## Direction:
Please format the lines of the material below, from the line containing "You are a computer-use" through the line containing "[x=228, y=246]", as a JSON list of strings, with one string per line and blank lines omitted.

Data taken from a collection

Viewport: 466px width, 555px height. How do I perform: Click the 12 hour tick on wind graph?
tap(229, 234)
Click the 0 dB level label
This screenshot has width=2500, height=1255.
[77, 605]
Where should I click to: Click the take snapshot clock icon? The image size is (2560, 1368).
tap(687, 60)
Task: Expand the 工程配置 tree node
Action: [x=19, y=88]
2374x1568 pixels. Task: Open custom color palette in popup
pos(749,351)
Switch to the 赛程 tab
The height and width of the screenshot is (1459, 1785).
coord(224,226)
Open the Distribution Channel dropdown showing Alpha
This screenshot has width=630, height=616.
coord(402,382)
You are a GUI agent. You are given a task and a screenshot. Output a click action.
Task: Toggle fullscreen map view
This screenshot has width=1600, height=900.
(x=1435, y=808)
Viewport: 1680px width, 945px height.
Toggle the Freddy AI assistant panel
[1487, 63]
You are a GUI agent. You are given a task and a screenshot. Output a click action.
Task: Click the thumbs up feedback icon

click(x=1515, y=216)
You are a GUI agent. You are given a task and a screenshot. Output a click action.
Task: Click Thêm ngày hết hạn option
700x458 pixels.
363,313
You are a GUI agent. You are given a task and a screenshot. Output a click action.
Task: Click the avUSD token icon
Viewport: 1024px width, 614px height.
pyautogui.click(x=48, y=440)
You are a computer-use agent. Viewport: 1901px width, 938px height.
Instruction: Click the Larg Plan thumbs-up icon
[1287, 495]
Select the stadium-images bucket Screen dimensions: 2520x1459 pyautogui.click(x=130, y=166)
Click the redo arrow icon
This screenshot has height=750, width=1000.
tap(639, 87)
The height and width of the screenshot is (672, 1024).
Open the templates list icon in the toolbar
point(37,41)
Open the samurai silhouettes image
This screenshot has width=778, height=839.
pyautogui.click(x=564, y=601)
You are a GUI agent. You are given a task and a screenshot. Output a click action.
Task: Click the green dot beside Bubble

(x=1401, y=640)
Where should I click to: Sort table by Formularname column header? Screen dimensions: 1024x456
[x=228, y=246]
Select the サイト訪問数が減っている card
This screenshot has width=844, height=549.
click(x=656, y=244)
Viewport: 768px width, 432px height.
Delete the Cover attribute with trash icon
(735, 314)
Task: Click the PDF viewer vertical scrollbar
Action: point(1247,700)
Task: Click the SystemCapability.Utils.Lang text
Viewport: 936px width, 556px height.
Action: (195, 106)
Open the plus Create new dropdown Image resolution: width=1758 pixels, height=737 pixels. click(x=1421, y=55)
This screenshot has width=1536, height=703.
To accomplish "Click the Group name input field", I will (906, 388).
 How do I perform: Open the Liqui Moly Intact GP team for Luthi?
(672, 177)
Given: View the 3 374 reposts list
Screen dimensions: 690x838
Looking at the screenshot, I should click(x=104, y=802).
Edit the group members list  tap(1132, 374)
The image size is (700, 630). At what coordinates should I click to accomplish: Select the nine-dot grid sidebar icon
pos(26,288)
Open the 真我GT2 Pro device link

## Answer to the problem:
[
  "You are a computer-use agent. Viewport: 1901px width, 938px height.",
  "Instruction: Click the Larg Plan thumbs-up icon",
  "[1287, 495]",
  "Select the stadium-images bucket Screen dimensions: 2520x1459 pyautogui.click(x=130, y=166)",
  "Click the redo arrow icon",
  "This screenshot has height=750, width=1000.",
  "tap(639, 87)",
  "The height and width of the screenshot is (672, 1024).",
  "Open the templates list icon in the toolbar",
  "point(37,41)",
  "Open the samurai silhouettes image",
  "This screenshot has width=778, height=839.",
  "pyautogui.click(x=564, y=601)",
  "You are a GUI agent. You are given a task and a screenshot. Output a click action.",
  "Task: Click the green dot beside Bubble",
  "(x=1401, y=640)",
  "Where should I click to: Sort table by Formularname column header? Screen dimensions: 1024x456",
  "[x=228, y=246]"
]